What to do:
Lines that contain "computer" are to be copied from the material, every one of them.

Records shown:
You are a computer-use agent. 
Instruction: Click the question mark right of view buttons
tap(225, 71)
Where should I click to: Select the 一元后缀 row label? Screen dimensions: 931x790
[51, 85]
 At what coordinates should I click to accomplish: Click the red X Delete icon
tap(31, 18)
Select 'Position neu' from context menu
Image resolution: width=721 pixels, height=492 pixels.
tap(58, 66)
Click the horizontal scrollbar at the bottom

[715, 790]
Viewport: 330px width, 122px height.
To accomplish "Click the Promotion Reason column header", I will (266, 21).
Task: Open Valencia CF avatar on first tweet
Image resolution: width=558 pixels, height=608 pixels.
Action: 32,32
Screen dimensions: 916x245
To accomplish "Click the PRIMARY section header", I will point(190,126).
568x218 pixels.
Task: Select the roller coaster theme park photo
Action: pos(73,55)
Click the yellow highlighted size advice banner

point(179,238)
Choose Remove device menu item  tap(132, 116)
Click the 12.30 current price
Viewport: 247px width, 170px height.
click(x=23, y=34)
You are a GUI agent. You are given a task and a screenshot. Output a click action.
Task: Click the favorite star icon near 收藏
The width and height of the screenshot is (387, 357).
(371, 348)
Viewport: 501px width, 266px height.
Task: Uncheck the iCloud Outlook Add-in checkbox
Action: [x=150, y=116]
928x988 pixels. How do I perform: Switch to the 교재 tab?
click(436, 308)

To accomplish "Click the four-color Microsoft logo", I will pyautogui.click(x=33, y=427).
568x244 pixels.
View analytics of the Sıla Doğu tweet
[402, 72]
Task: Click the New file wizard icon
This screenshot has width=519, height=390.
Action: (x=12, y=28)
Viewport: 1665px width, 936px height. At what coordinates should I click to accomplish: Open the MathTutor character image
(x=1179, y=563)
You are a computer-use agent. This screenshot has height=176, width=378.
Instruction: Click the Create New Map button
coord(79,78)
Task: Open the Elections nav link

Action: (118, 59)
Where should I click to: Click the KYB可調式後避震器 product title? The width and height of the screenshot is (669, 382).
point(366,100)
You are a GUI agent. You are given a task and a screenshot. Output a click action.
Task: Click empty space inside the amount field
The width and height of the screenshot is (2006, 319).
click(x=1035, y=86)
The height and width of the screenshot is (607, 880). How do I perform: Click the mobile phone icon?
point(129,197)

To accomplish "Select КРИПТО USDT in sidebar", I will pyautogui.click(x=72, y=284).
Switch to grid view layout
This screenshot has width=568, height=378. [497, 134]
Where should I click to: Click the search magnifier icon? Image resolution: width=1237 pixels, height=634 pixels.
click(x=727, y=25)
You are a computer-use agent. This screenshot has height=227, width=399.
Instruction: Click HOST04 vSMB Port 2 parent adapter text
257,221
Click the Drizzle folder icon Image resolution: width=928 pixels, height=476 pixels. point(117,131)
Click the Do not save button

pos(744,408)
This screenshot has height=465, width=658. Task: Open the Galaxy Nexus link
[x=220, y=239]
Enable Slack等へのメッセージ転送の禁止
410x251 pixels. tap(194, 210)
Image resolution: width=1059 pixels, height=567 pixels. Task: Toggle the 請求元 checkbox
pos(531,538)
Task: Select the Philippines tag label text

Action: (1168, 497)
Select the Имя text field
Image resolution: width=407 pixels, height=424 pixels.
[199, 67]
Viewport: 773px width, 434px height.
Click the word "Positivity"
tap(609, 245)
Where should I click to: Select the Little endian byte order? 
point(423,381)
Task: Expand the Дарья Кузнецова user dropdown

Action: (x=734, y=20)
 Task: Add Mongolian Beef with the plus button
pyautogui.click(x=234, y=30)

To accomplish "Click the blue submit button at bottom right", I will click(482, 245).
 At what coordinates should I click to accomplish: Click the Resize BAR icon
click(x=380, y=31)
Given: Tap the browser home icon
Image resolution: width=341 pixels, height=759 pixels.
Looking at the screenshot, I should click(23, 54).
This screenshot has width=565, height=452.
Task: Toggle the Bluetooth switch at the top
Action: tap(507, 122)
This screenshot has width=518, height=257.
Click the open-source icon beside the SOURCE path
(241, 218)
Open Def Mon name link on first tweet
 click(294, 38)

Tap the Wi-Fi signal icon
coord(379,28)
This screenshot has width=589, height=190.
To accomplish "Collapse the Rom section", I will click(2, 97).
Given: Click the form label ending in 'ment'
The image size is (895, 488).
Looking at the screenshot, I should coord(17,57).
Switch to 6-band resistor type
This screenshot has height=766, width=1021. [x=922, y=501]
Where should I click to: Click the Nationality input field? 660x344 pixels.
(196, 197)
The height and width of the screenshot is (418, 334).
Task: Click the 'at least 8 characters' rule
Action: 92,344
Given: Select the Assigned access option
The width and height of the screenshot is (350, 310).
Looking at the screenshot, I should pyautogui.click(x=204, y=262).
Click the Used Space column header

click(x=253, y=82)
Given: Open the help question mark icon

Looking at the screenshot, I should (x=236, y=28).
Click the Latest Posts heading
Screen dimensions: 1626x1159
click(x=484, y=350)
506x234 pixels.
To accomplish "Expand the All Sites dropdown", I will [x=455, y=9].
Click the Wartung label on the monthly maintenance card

Solution:
You are a computer-use agent. 
You are a computer-use agent. This screenshot has height=176, width=378.
You are a computer-use agent. This screenshot has height=227, width=399.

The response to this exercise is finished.